There are other positive things to be said about the Democratic Party and it’s historical relationship to African-Americans. Thurgood Marshall, the first black Supreme Court Justice and a champion of civil liberties, was a black Democrat. Adam Clayton Powell, the first black congressman in New York’s history and the first from any northern state outside Illinois since reconstruction, was a Democrat (served 1945-1971). But Martin Luther King, Jr., the single most important figure in the Civil Rights Movement, was a Republican and an active one at that. He endorsed Richard Nixon for the governorship of California in 1964, something that is not widely known. Furthermore, he encouraged the presidential candidacy of the anti-segregationist Republican governor of Michigan, Governor George Romney, who was of course the father of Mitt Romney, ironically the man who is favored to carry the GOP banner against Barack Obama this year.

Abraham Lincoln was a Republican, and although some  have cast doubt upon the legacy of Lincoln as the “Great Emancipator,” the fact remains that he legally freed the slaves and that he  was always an abolitionist, as most Republicans were. Frederick Douglass, (to whom Lincoln bequeathed his iconic walking stick upon his death), was a Republican and even received a vote in the electoral college for the presidency (obviously the first for a black American).

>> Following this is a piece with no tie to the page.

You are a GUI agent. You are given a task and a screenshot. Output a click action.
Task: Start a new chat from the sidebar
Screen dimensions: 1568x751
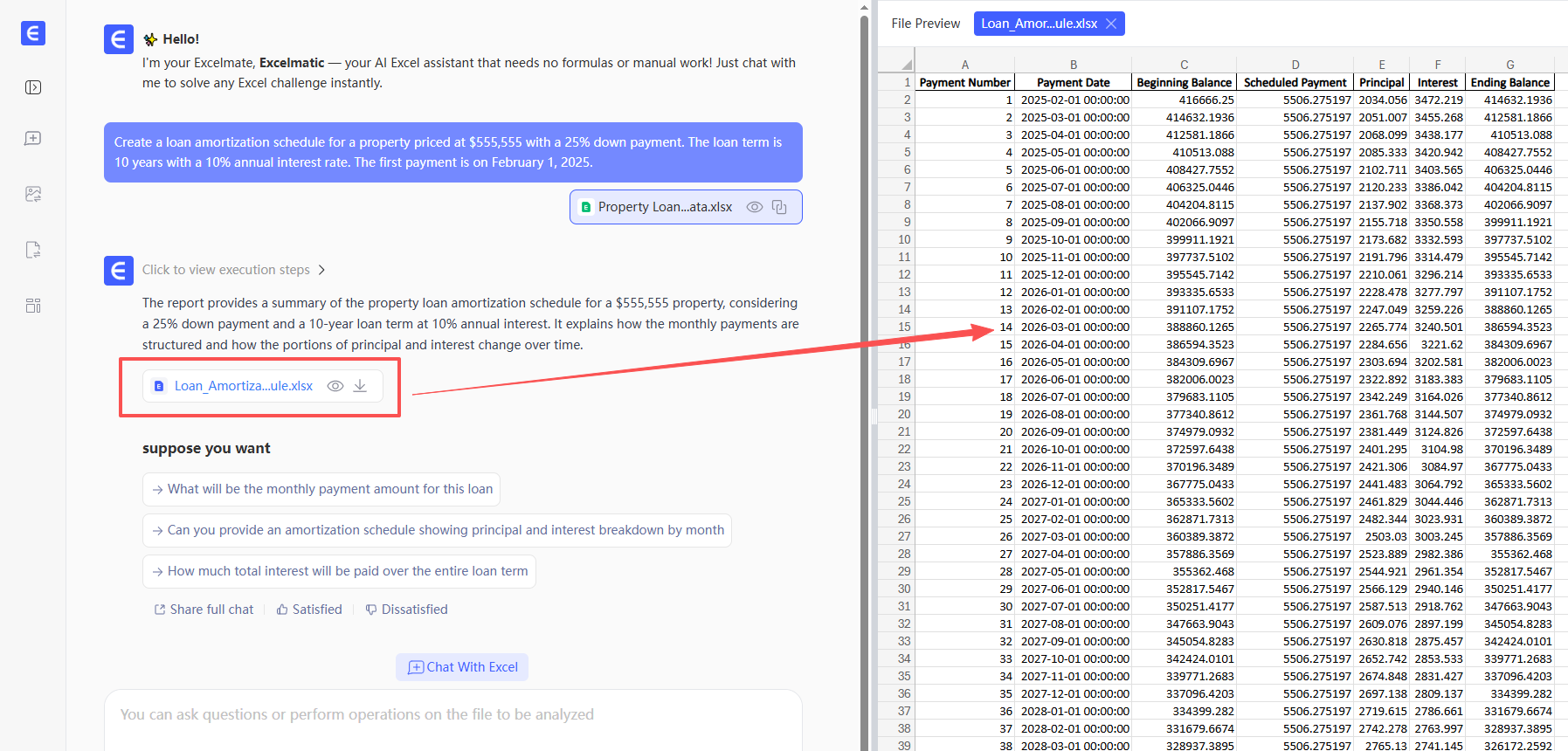click(x=33, y=139)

Every black elected politician and appointed official was almost certainly Republican during the reconstruction era. That changed after the Civil Rights Movement reached it’s zenith in the sixties of course, and after that a strong faction of segregationists did emerge in the Republican Party because they came from the Democratic party (invited in by cynical GOP strategists and political elites). Even so, it was Ronald Reagan who signed Martin Luther King, Jr. Day into law, and while he probably did not really wish to do so, then Vice-President George H.W. Bush fought hard behind the scenes to see its passage and ultimately both parties voted for it by wide margins.

Black Americans have always had a home in the Republican Party. Those of us who have remained in it or returned to it should be respected, I feel, for to us it is not just the party of Reagan, but the party of Lincoln, of Douglass, of Booker T. Washington, and of King.